**Records for locating described items:**
/---

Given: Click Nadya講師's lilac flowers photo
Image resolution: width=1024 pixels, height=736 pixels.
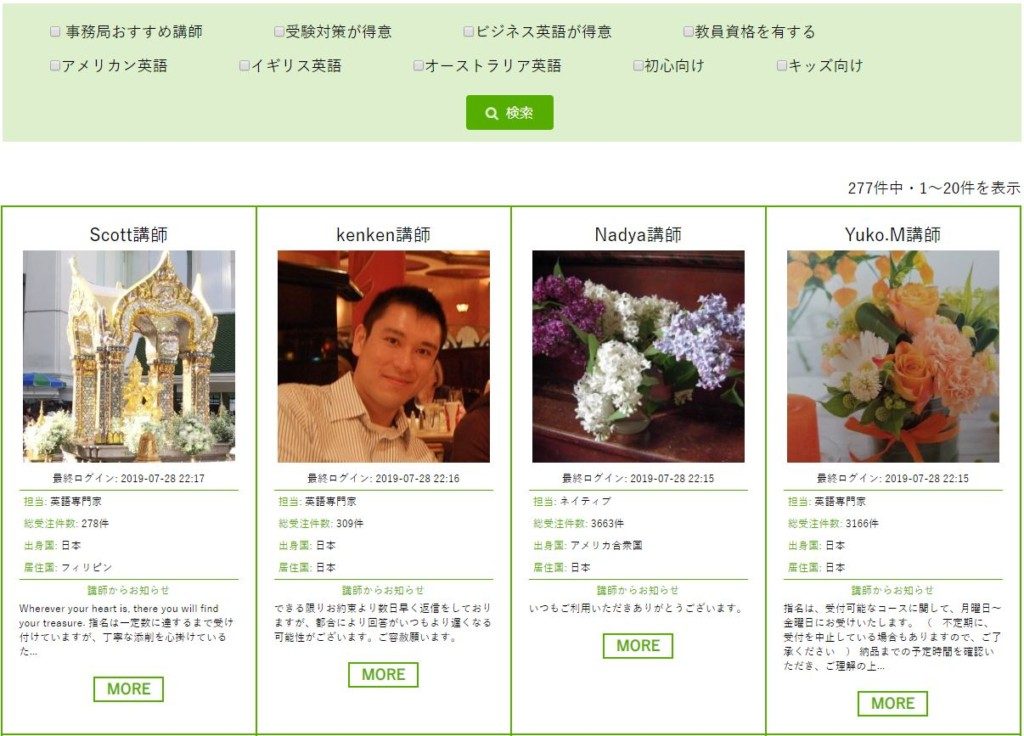Looking at the screenshot, I should (x=638, y=357).
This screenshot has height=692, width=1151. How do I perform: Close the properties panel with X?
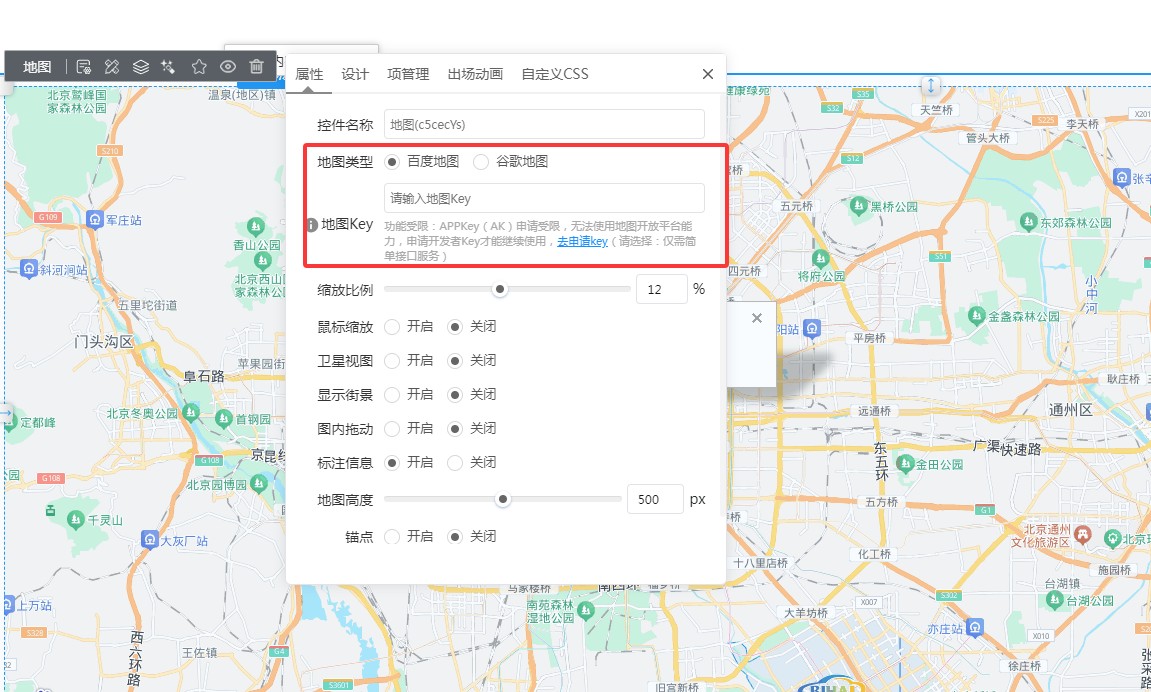(x=708, y=74)
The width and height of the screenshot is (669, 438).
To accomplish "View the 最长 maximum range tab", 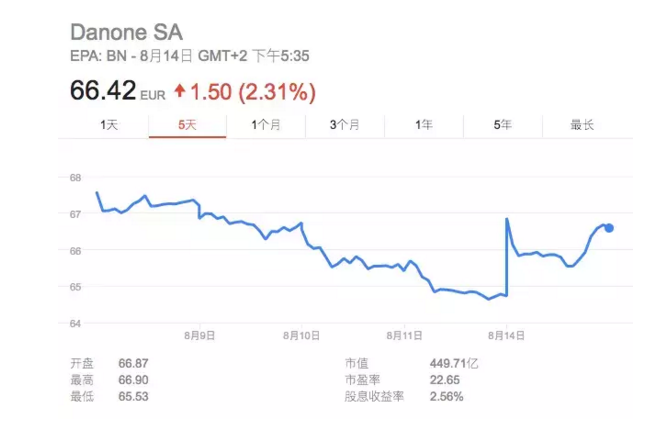I will 582,125.
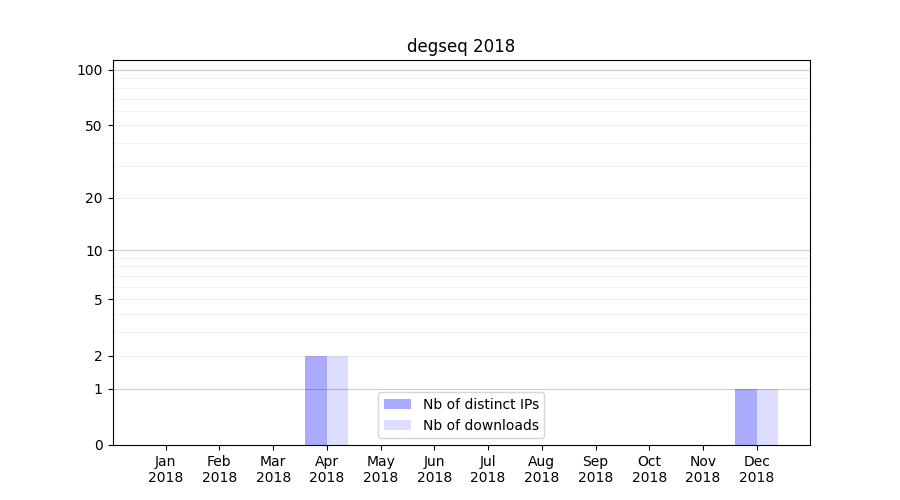The height and width of the screenshot is (500, 900).
Task: Select the 'Apr 2018' x-axis label
Action: 327,469
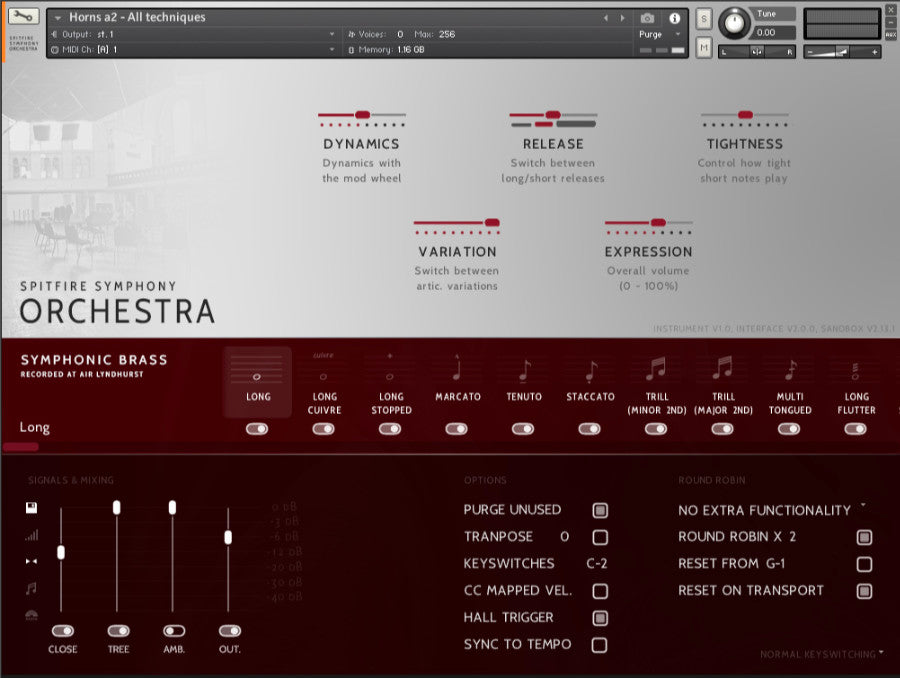Open the Normal Keyswitching dropdown
The height and width of the screenshot is (678, 900).
[821, 654]
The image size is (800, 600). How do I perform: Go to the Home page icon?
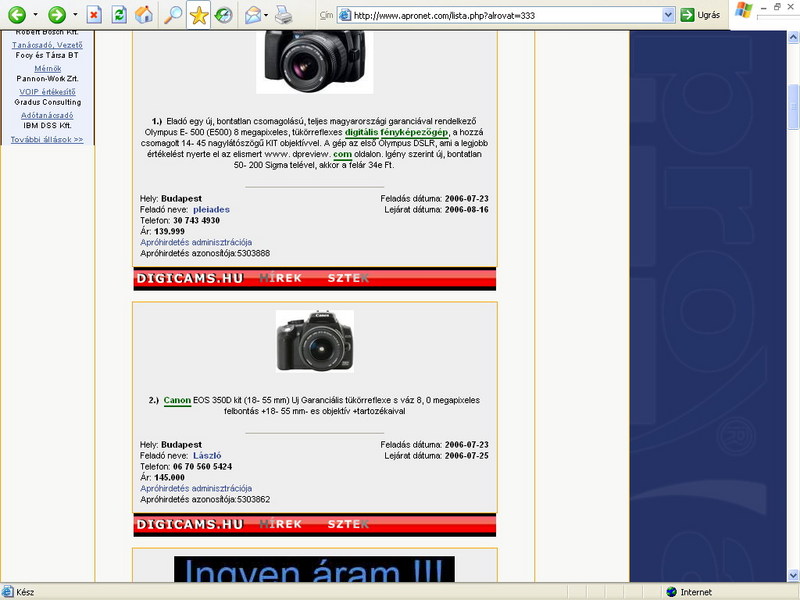click(145, 15)
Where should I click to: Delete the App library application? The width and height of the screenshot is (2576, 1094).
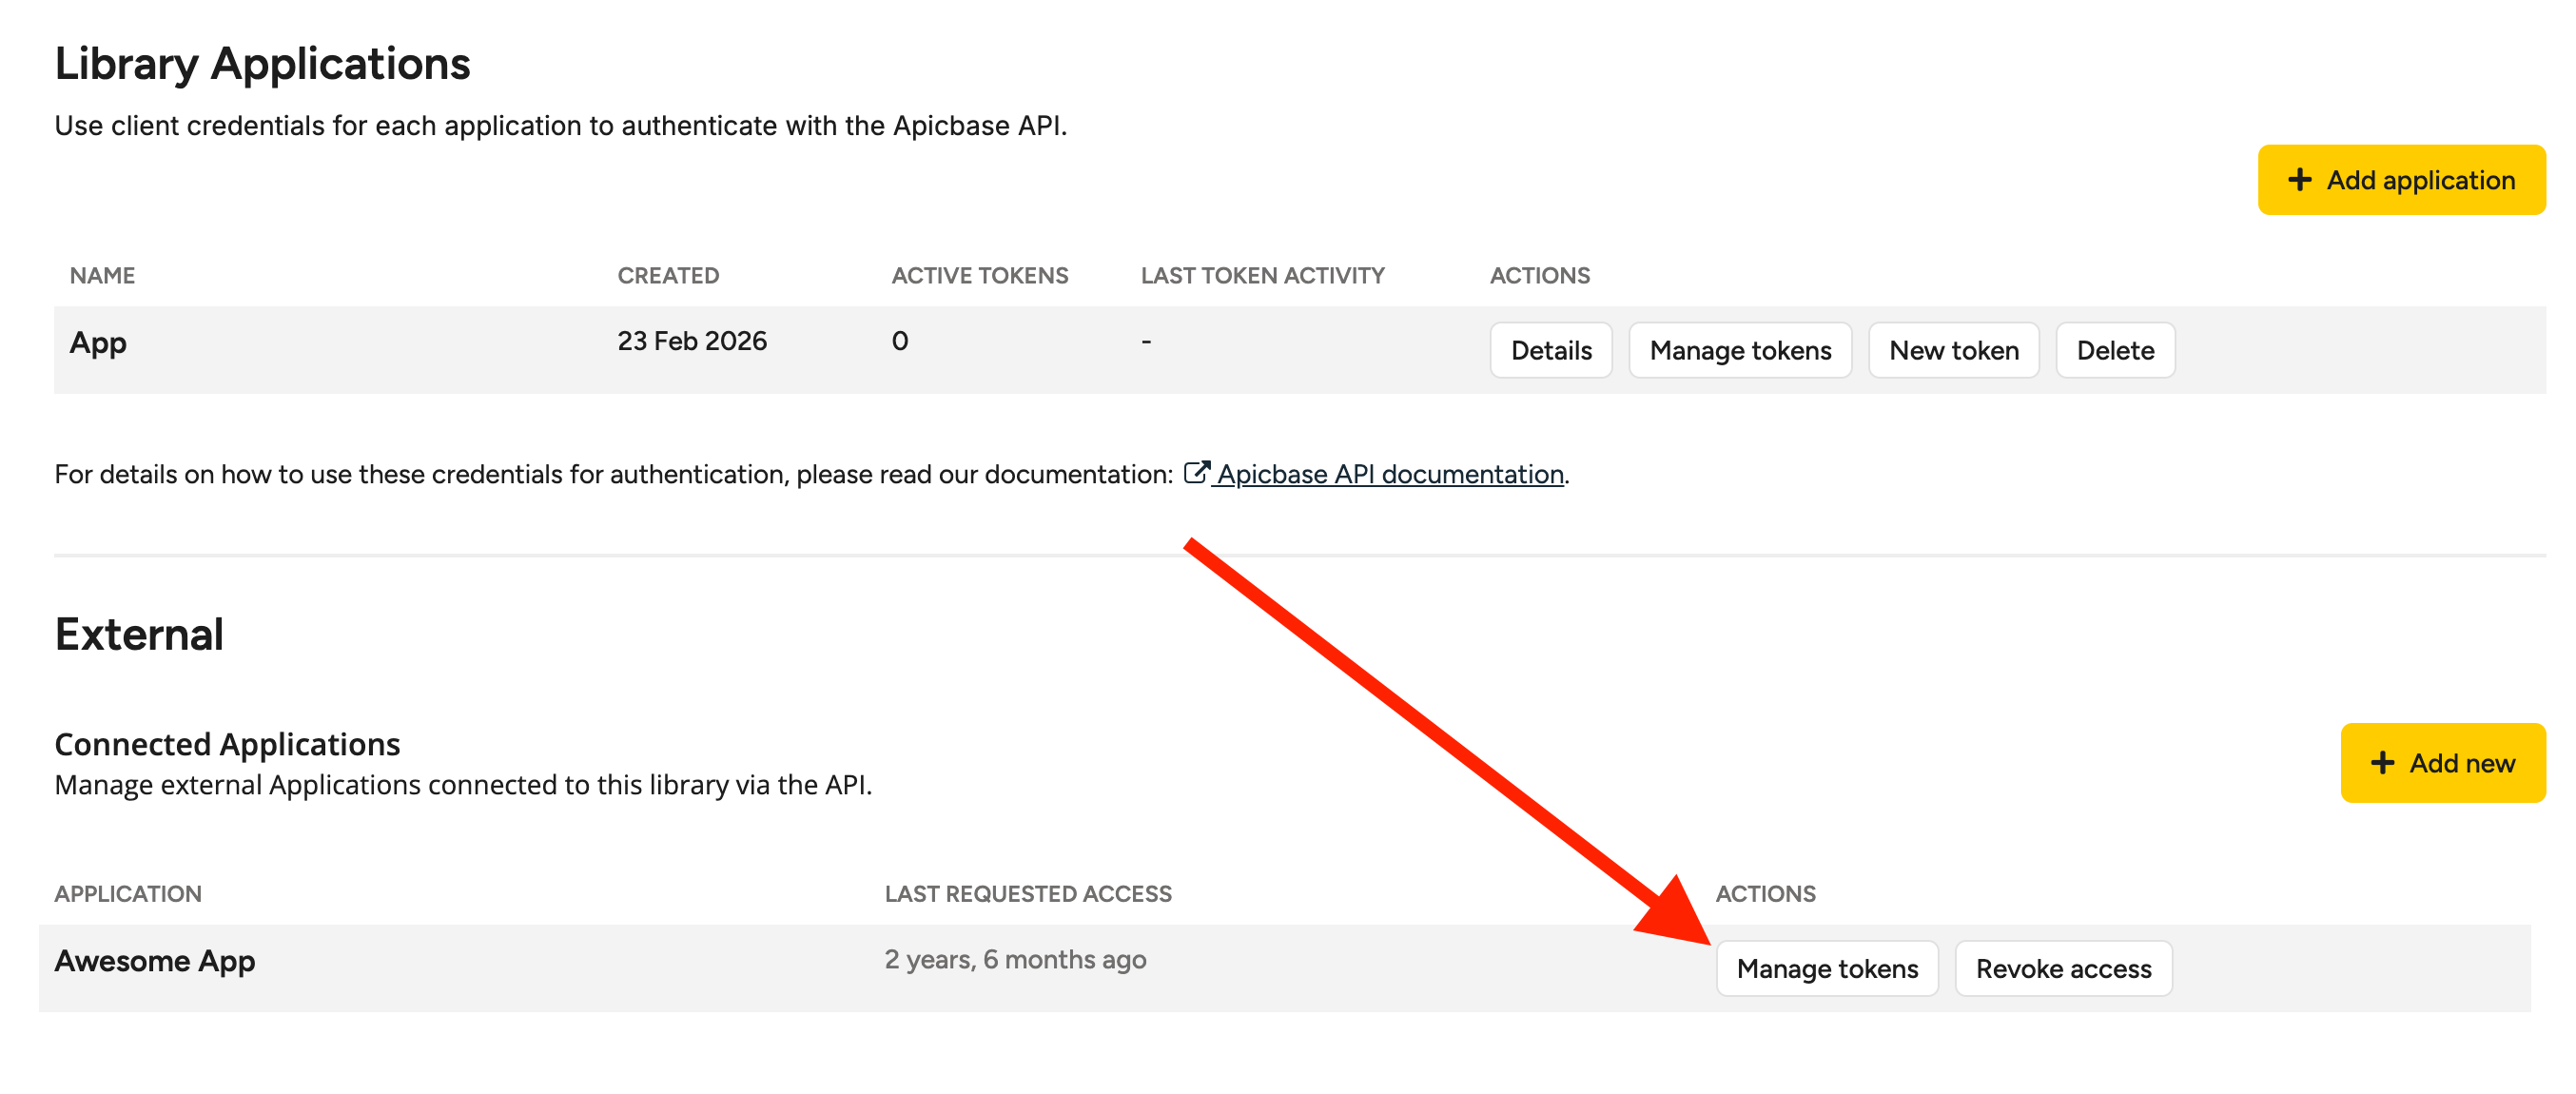[x=2114, y=351]

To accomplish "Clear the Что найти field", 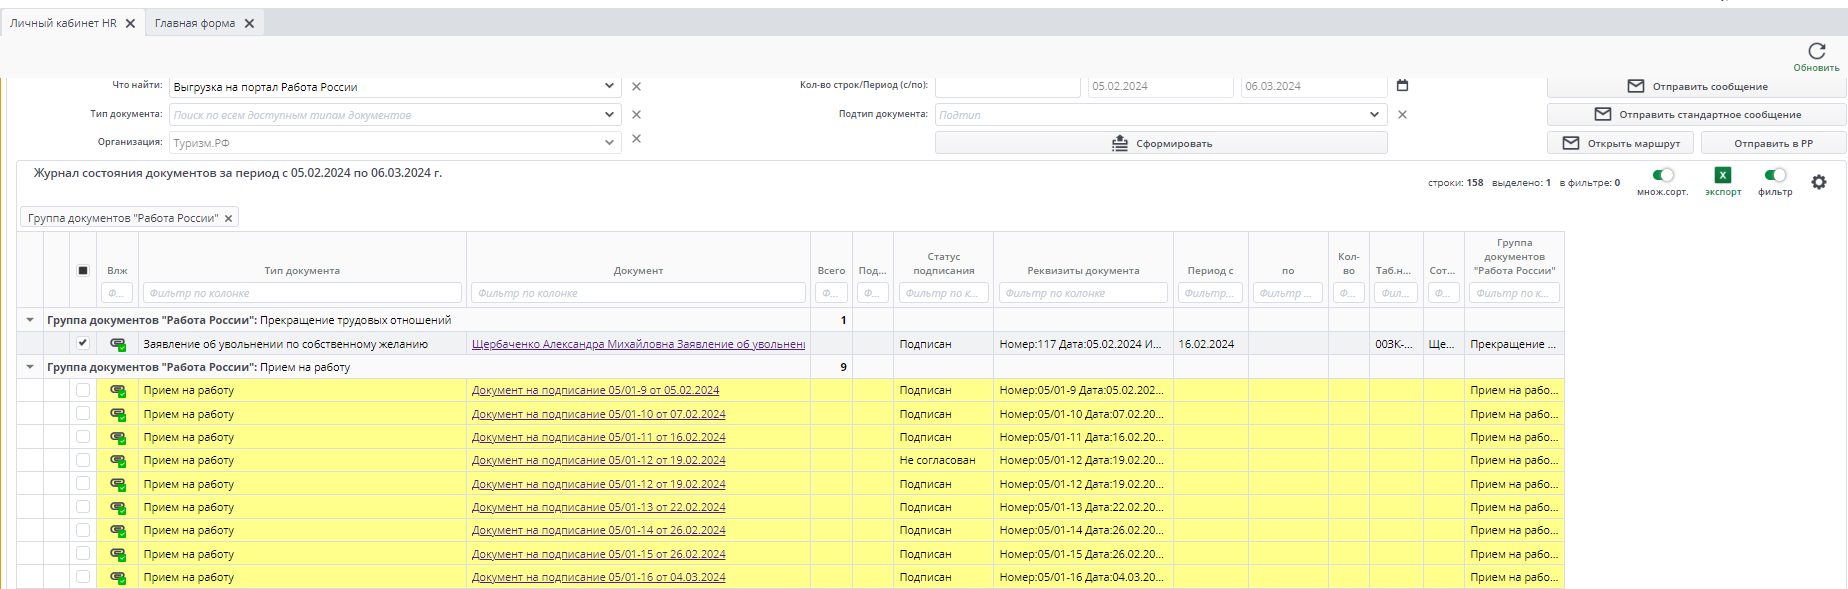I will coord(636,87).
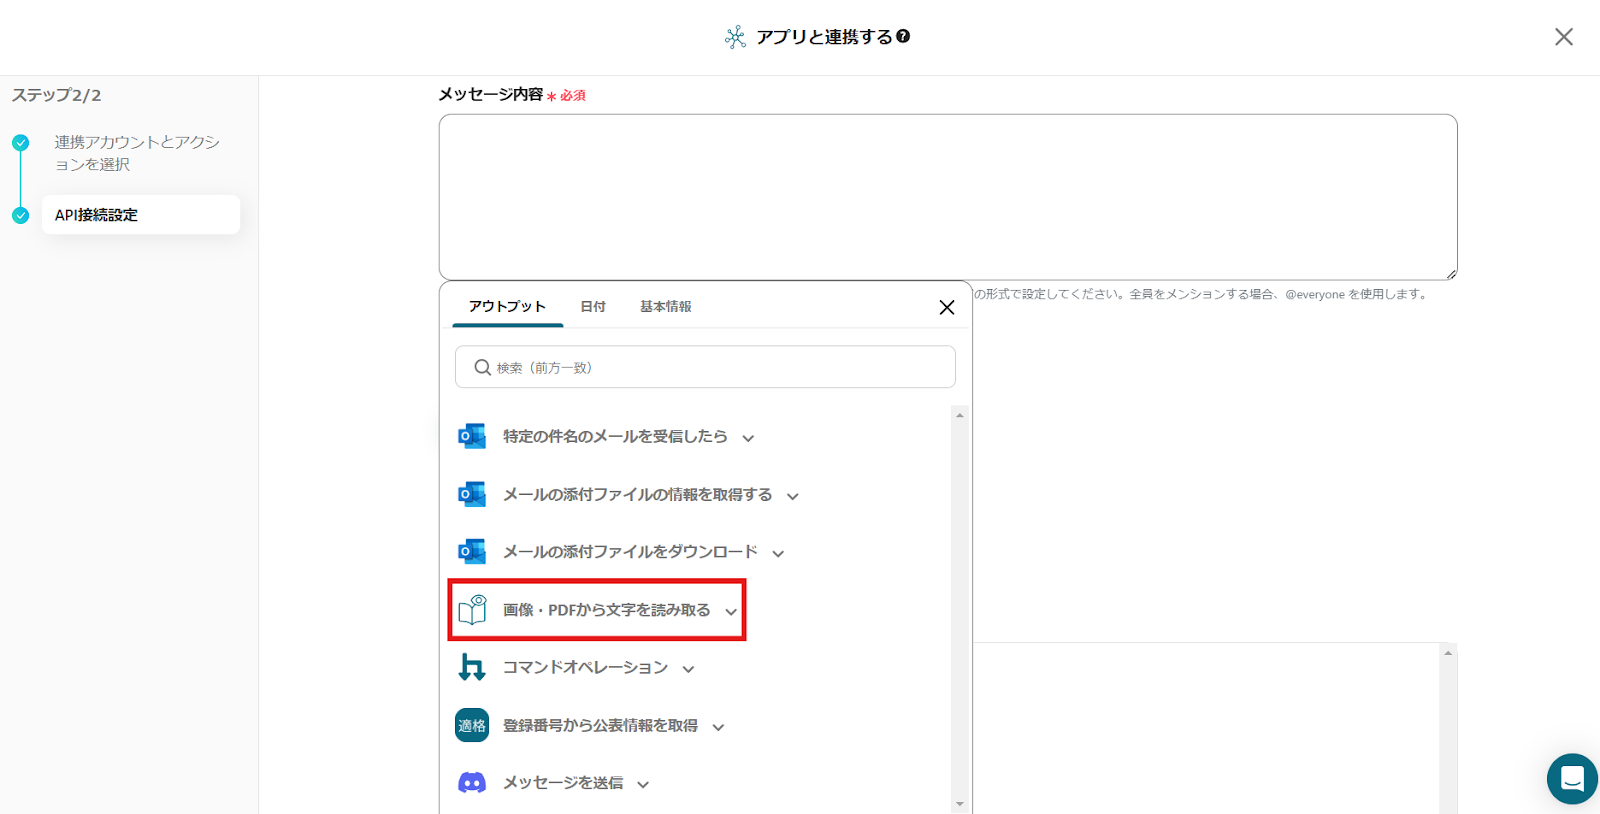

\---

**Task requirements:**
List each line from the records above that contains the word "perform".

**The solution:**
This screenshot has height=692, width=1151. How do I perform: Close the properties panel with X?
The image size is (800, 600). How do I perform: Go to the Home page icon?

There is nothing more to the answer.